Minister Bimha was quoted back then saying;-
I managed to have a discussion with South African Minister of Industry and Trade, and he said manufacturers were not happy that Zimbabwe was closing its borders against South African goods. He said they have asked their government to implement similar measures against our own products((NewZimbabwe – Import restrictions: SA threatens to shut down Zim goods in retaliation))
Obviously South Africa is most hurt because it is our biggest trading partner. Other trading partners such as the EU which have been exporting a wide range of products such as cheese to Zimbabwe will be watching keenly.
The EU already has an upper hand, anyway, should it decide to retaliate using the subsisting interim Economic Partnership Agreement (iEPA) with Zimbabwe which however is not under the ambit of the WTO.((EU Delegation – Zimbabwe and the EU – Trade)) The United States did something similar with South Africa by threatening to kick it out of AGOA on a trade dispute outside AGOA involving American chicken imports.
Chairman of the Oil Expressers Association in Zimbabwe was quoted in a news report giving his opinion on Statutory Instrument 64 of 2016 saying
No imports are necessary as all cooking oil requirements can be met by local producers. As our capacity exceeds local demand, we are now looking at exports as a way to increase capacity utilisation ((The Sunday Mail – Local is lekker…Basic commodity suppliers meet local demand))

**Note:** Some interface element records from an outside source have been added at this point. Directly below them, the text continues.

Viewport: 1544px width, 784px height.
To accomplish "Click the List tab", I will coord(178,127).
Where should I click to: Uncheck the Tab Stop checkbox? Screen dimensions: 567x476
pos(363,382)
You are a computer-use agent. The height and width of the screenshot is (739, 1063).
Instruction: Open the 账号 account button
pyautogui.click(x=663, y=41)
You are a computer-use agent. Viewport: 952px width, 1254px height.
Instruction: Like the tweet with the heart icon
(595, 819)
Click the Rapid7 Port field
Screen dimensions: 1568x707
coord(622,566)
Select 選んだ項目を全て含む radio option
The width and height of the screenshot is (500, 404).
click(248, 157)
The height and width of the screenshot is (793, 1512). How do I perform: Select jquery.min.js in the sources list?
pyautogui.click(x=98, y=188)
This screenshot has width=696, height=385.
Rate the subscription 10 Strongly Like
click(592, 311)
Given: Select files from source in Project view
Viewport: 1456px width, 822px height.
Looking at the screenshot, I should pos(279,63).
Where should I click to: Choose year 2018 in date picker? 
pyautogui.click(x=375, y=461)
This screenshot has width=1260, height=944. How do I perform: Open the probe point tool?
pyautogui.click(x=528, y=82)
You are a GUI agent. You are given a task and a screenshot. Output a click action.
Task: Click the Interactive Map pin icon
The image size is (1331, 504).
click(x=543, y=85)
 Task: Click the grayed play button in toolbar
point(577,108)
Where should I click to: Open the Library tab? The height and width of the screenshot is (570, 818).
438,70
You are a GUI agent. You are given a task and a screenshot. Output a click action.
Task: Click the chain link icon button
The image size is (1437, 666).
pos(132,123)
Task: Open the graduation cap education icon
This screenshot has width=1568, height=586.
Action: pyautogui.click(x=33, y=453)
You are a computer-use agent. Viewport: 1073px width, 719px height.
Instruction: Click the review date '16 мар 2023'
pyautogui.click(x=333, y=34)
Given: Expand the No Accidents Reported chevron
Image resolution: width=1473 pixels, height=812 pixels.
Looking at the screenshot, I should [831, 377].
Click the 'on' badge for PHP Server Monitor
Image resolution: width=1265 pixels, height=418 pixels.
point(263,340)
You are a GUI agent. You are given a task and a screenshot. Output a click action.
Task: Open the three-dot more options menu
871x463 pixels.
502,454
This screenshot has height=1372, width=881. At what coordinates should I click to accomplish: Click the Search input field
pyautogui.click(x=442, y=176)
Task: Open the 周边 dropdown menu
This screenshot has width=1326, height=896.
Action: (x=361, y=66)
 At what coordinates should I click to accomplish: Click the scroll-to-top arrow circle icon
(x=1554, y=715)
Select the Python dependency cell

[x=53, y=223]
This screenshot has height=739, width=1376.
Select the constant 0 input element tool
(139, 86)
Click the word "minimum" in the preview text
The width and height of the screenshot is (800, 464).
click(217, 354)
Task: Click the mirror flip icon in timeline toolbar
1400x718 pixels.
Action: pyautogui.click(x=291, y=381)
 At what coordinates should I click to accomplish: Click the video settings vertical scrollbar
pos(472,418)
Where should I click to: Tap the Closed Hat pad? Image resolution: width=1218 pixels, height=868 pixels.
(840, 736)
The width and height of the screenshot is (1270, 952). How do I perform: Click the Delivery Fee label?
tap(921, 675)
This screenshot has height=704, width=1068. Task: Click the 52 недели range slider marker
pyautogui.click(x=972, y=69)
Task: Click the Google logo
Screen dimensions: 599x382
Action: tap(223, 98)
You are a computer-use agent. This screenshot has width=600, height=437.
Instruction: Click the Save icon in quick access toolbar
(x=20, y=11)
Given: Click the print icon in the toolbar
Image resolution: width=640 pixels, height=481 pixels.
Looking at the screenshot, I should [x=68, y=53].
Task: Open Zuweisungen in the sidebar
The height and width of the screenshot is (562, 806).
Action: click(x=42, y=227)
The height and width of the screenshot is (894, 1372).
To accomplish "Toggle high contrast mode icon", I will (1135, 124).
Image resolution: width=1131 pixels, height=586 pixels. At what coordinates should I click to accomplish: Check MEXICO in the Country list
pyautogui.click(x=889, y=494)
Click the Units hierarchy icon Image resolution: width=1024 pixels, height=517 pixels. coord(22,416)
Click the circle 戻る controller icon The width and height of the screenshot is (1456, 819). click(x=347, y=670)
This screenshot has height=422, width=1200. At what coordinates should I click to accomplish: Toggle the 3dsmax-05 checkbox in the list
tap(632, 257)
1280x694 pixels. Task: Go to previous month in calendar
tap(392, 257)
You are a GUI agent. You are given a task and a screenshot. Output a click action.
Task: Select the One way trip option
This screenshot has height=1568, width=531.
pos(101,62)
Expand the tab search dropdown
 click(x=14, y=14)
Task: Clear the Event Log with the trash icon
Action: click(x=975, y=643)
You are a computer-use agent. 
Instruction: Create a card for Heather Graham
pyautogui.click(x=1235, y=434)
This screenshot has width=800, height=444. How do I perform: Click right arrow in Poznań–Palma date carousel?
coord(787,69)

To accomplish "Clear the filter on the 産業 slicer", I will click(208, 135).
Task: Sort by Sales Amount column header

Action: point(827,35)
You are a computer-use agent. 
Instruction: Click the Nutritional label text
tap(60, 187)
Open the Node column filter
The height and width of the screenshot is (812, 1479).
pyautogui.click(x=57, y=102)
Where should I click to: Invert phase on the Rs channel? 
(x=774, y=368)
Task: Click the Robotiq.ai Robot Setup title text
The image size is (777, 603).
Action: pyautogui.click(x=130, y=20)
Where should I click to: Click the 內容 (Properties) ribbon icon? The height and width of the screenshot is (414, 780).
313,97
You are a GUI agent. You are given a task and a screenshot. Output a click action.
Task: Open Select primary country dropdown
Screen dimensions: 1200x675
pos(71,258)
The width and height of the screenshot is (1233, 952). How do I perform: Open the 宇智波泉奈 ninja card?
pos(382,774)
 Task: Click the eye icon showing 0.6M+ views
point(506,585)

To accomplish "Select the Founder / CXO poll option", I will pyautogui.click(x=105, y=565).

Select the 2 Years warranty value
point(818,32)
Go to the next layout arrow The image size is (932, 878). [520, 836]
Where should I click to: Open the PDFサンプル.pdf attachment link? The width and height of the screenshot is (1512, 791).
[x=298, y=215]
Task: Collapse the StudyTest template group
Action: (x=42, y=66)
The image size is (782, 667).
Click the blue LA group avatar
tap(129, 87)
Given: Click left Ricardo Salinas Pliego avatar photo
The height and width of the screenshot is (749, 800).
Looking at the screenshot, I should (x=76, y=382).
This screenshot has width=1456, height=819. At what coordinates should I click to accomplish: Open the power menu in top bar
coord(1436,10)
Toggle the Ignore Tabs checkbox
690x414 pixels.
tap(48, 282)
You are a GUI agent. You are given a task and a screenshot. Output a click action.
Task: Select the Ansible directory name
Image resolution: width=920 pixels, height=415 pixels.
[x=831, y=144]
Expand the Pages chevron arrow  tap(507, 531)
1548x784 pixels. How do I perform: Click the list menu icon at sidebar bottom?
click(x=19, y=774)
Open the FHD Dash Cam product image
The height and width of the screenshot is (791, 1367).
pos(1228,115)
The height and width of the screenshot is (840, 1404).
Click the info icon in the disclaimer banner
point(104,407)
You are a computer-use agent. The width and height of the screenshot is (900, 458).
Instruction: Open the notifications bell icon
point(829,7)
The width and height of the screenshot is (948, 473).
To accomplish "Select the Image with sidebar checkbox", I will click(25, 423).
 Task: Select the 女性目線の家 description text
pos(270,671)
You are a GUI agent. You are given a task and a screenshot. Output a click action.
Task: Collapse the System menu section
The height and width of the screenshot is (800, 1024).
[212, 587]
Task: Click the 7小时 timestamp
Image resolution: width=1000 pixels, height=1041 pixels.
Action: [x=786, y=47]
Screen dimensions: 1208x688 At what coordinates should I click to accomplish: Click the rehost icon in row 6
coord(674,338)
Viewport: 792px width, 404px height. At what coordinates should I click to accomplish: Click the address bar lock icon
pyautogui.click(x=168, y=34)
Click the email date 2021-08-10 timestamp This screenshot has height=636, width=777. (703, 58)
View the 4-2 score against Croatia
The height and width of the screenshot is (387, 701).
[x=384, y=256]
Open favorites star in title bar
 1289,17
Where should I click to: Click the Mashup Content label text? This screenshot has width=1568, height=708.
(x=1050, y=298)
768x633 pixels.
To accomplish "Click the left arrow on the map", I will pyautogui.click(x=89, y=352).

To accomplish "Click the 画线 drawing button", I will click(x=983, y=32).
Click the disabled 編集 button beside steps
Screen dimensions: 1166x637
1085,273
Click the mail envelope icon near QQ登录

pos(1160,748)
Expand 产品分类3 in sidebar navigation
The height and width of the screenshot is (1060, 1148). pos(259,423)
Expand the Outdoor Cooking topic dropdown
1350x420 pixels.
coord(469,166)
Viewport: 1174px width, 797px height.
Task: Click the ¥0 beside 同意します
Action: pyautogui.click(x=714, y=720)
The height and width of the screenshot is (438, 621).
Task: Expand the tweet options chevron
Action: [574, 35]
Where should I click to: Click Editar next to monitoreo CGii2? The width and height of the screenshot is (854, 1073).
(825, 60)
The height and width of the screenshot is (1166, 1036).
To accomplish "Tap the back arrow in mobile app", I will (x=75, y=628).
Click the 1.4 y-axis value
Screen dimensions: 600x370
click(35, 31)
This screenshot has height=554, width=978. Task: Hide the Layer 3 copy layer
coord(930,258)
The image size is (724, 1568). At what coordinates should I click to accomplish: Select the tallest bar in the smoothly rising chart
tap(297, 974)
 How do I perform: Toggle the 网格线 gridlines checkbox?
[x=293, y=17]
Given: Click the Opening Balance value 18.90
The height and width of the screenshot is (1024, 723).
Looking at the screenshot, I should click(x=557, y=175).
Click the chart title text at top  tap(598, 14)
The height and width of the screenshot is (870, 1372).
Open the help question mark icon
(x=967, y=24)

Strangely, some industrialists in Zimbabwe are hoping that the imports restriction brought about by SI 64/2016 will allow them to export to other markets as usual. There appears to be little or no appreciation nor concern that this same action they are currently supporting and celebrating can easily be used against them in a typical retaliatory fashion by countries they have in mind to export to.
What is clear is that if any retaliation should follow, which I think at this rate it eventually will because warning shots have been fired already, Zimbabwe’s economy will be once and for all buried as our economic recovery plan including ending the current crippling cash crisis is rooted in more exports and not less.
We should take less pleasure in twisting the rules the way we have done it with SI 64/2016 and other actions before it. Many of us should begin to realize that our medium to long term export success is equally dependent on how we treat others who are interested in exporting into our market.